Solar-Powered Process Could Cut Energy Use in Epoxide Production

Researchers at the University of Illinois Urbana-Champaign have demonstrated a solar-powered method for olefin epoxidation that could reduce energy consumption and carbon emissions in chemical manufacturing.

Olefin epoxidation produces epoxides used in textiles, plastics, chemicals and pharmaceuticals. Conventional processes rely on peroxide oxidants that generate carbon dioxide and create disposal challenges. Although water can serve as a cleaner oxidant, breaking its strong H–O–H bonds typically requires high temperatures, increasing energy demand and emissions.

The new study, published in the Journal of the American Chemical Society, uses light-assisted electrochemistry to activate water under milder conditions.
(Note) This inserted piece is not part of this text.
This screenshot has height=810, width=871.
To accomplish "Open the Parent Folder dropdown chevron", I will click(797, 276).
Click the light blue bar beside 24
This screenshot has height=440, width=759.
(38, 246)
The research was led by chemistry professor Prashant Jain in collaboration with Susana Inés Córdoba de Torresi at the Universidade de São Paulo and George Schatz at Northwestern University.

“Boosting electrochemistry with light energy, a relatively new concept developed around 2018, was first applied to ammonia synthesis and CO₂ reduction with promising results,” Jain said in a statement. “The current study is the result of hypothesizing that this technique could apply to industrially relevant epoxidation reactions. If successful, we knew that our new method could mark a significant advance in both the chemical manufacturing industry and in the study of electrochemistry in general.”

The team used gold nanoparticle “antenna” catalysts paired with manganese oxide nanowire electrodes. When illuminated, the nanoparticles generate energetic charge carriers that weaken water’s O–H bonds, enabling oxygen atoms to be transferred to olefins without high-temperature heating.

“Visible light photons, supplied by laboratory-scale lasers, are absorbed by these nanoparticles, inducing strong electric fields and energetic charge carriers, which weaken the strong O-H bonds in H₂O and the double bond in styrene,” Jain added. “The weakened bonds allow O atoms to be plucked out from H₂O and added across the double bond to form an epoxide in a marvelous reaction catalyzed by light.”

The researchers said scaling the process will require replacing laboratory lasers with energy-efficient light sources and engineering larger electrolyzer systems suitable for industrial throughput.